"While other individuals and areas of the federal government are implicated in each of these examples, Mr. Sessions - as a long-term United Methodist in a tremendously powerful, public position - is particularly accountable to us, his church," the letter reads. "He is ours, and we are his. As his denomination, we have an ethical obligation to speak boldly when one of our members is engaged in causing significant harm in matters contrary to the Discipline on the global stage.
Last week, Sessions cited the Bible in his defense of the administration's border policy separating children from their parents after they enter the U.S. illegally, which he issued last month.
"I would cite you to the Apostle Paul and his clear and wise command in Romans 13, to obey the laws of the government because God has ordained them for the purpose of order," he said on Thursday. "Orderly and lawful processes are good in themselves and protect the weak and lawful."
In the letter, church members took issue with this characterization, criticizing Sessions' "misuse of Romans 13 to indicate the necessity of obedience to secular law, which is in stark contrast to Disciplinary commitments to supporting freedom of conscience and resistance to unjust laws."
A representative in the Justice Department's public affairs office told ABC News on Tuesday that DOJ has no comment and said that Sessions' scripture citation was not used to justify the policy.
As the White House remains defiant in blaming the policy on Democrats, Sessions did not repeat this claim but adamantly defended the administration's position.
"We're doing the right thing.

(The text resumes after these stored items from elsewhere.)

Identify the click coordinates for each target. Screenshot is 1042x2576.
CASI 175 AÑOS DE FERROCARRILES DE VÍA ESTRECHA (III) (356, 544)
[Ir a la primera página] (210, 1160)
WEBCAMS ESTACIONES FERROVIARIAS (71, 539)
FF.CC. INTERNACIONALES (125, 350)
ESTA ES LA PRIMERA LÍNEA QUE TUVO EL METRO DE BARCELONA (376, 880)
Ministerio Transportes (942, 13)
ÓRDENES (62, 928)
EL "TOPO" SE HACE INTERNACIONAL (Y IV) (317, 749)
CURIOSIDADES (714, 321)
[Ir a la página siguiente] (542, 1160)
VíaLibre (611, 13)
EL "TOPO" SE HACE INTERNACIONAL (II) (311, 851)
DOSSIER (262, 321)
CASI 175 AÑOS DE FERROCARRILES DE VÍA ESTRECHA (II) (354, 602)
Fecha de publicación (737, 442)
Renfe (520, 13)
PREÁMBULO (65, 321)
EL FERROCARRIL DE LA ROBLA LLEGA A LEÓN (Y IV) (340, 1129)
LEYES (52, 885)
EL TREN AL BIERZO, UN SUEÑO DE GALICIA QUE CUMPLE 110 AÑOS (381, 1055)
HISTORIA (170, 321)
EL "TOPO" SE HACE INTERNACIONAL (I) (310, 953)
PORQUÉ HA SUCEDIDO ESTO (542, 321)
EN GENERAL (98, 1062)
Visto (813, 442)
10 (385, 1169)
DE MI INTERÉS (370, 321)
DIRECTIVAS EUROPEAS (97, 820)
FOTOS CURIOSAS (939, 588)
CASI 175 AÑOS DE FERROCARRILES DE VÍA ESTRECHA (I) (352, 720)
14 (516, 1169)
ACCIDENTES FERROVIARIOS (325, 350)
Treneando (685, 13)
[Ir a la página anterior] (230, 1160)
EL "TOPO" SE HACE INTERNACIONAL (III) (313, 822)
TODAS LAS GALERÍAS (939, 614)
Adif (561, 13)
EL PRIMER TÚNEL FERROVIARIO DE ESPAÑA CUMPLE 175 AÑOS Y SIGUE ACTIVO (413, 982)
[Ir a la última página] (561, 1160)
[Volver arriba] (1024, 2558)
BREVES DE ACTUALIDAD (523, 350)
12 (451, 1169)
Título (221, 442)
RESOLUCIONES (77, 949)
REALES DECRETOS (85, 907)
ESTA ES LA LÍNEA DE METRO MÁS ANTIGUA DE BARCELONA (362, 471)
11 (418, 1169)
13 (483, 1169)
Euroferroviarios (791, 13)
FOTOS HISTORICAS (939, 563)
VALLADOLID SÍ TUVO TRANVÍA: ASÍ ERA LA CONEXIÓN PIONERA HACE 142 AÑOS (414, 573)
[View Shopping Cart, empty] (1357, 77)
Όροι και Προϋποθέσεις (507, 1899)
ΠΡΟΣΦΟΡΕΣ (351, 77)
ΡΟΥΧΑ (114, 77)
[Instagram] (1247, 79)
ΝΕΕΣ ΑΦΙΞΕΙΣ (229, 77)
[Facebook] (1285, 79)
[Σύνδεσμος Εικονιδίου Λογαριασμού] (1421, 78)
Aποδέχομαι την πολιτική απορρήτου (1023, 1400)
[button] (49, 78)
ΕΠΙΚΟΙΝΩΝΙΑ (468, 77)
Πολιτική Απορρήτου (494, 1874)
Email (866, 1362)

We're taking care of these children," he told Fox News on Monday. "They are not being abused. The [Department of] Health and Human Services holds them in good conditions. They work hard at it."
According to the letter, Sessions is a member of the Ashland Place United Methodist Church in Mobile, Ala., and a member of the Clarendon United Methodist Church in Alexandria, Va. Those who signed the letter are members of the United Methodist Church across the country-- including some from the churches in Virginia and Alabama.
Members of the United Methodist Church are not the only religious body to speak out against the family separation policy.
Franklin Graham, who is a staunch Trump supporter called the practice “disgraceful," a group of evangelical groups — who have often been supportive of Trump — wrote a letter to the White House calling out the “traumatic effects” of separation.